Put every line of the rows below into a numbered list, skipping any blank lines. Leave the pictures out of your answer.

─── Given data

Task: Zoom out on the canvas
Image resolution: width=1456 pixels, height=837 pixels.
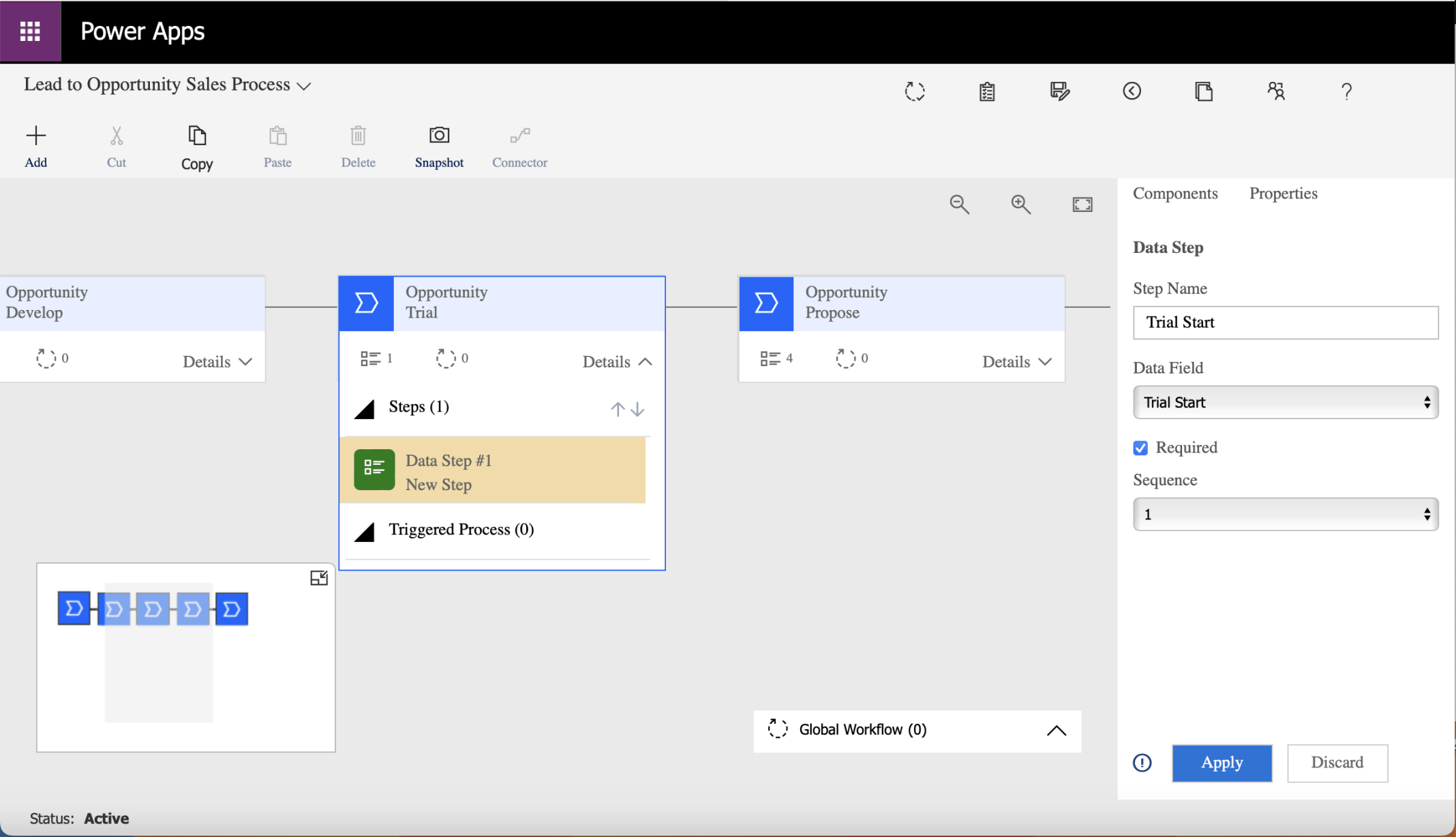Action: 959,204
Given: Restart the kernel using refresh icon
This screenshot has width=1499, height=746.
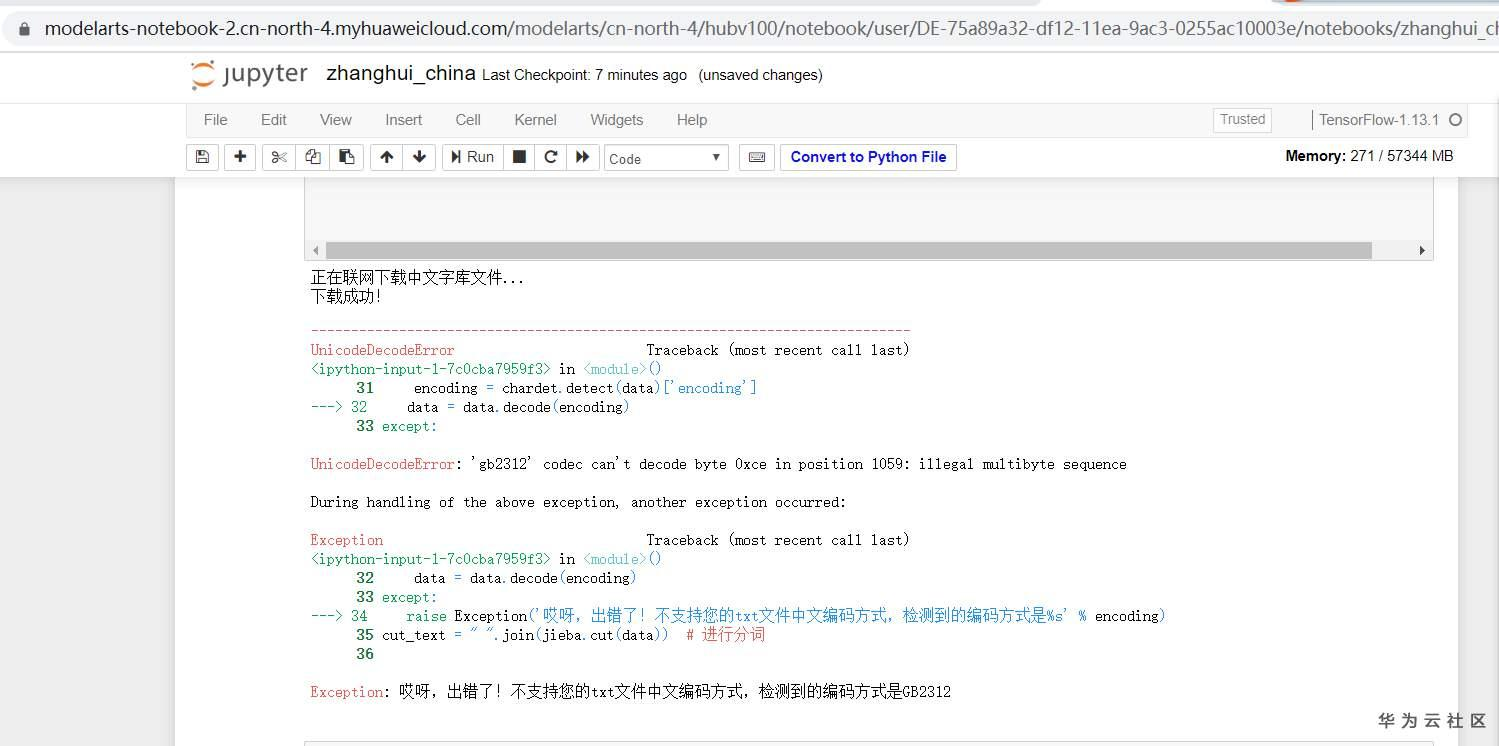Looking at the screenshot, I should 551,157.
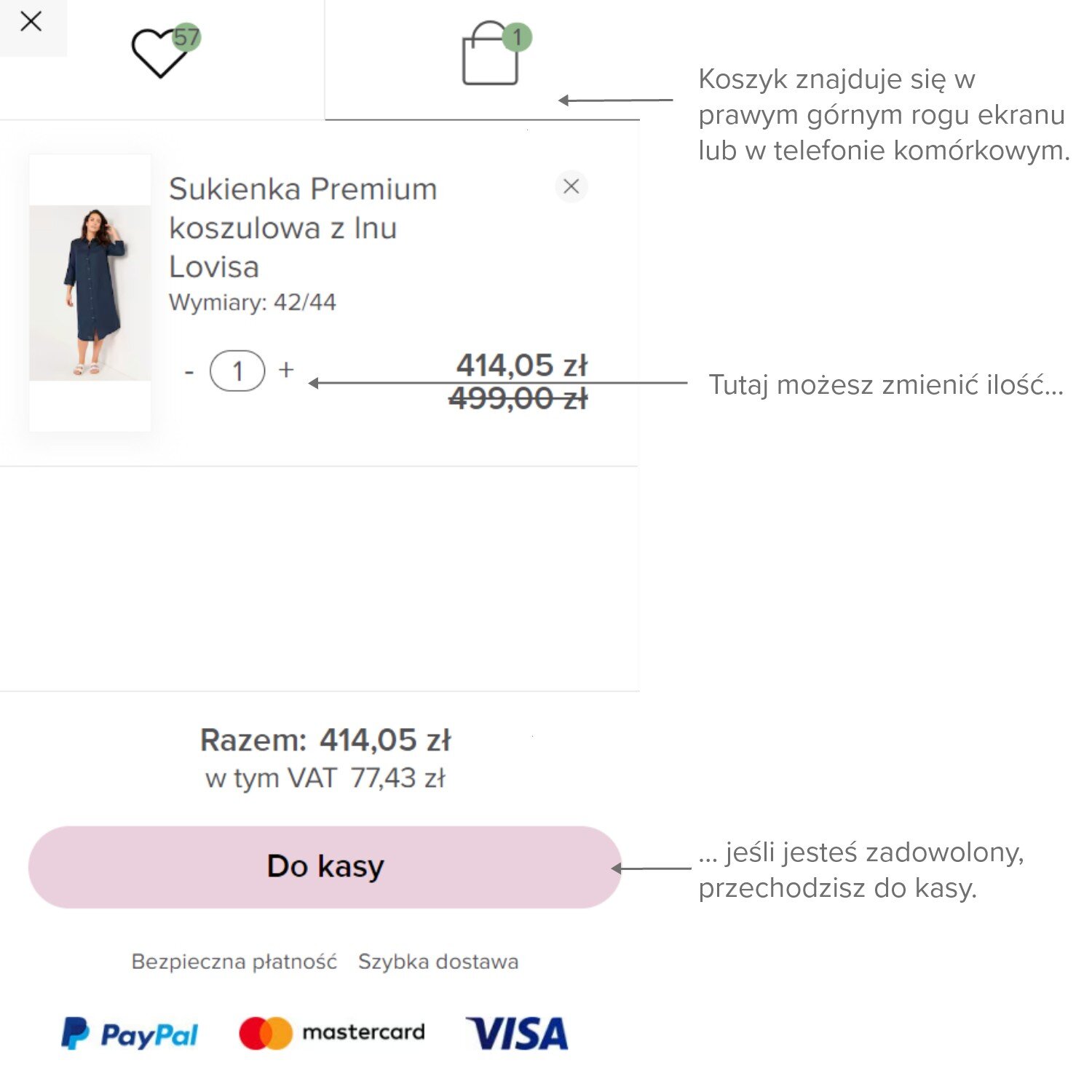Image resolution: width=1092 pixels, height=1092 pixels.
Task: Click the discounted price 414,05 zł on the item
Action: pyautogui.click(x=521, y=365)
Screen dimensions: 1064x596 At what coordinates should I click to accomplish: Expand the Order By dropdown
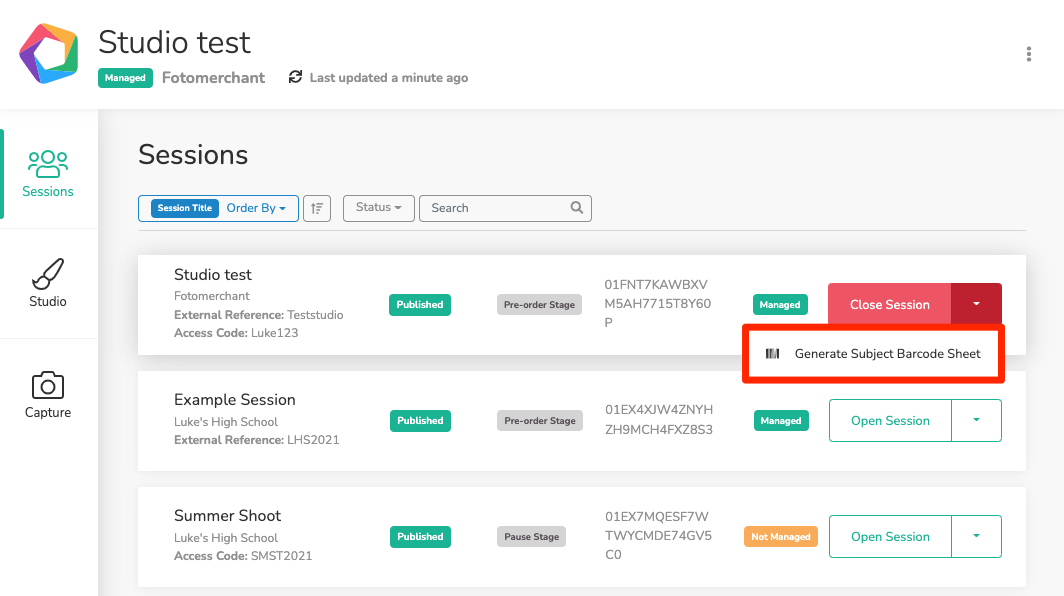click(256, 208)
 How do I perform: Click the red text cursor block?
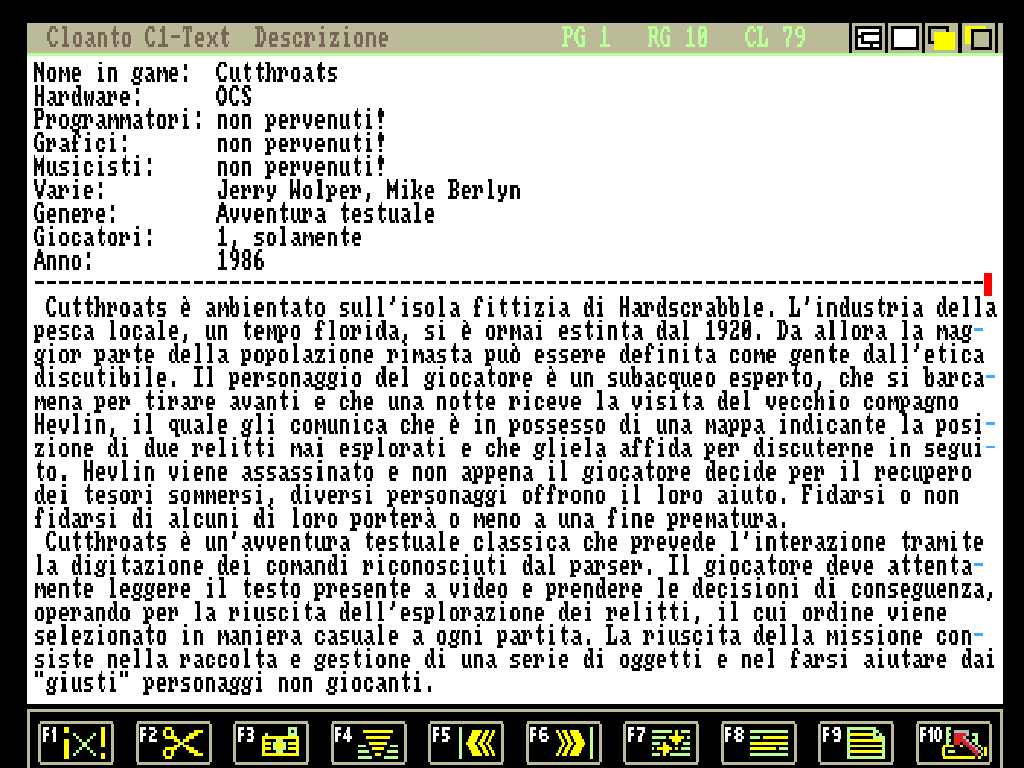point(988,284)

──────

* **Task output**
1. Task: Zoom out on the canvas
2. Image resolution: width=1456 pixels, height=837 pixels.
3. Action: 959,204
4. Given: Restart the kernel using refresh icon
5. This screenshot has width=1499, height=746.
6. Looking at the screenshot, I should 551,157.
7. Image resolution: width=1092 pixels, height=1092 pixels.
8. Task: Click the discounted price 414,05 zł on the item
9. Action: pyautogui.click(x=521, y=365)
10. Screen dimensions: 1064x596 At what coordinates should I click to accomplish: Expand the Order By dropdown
11. click(256, 208)
12.  How do I perform: Click the red text cursor block?
13. point(988,284)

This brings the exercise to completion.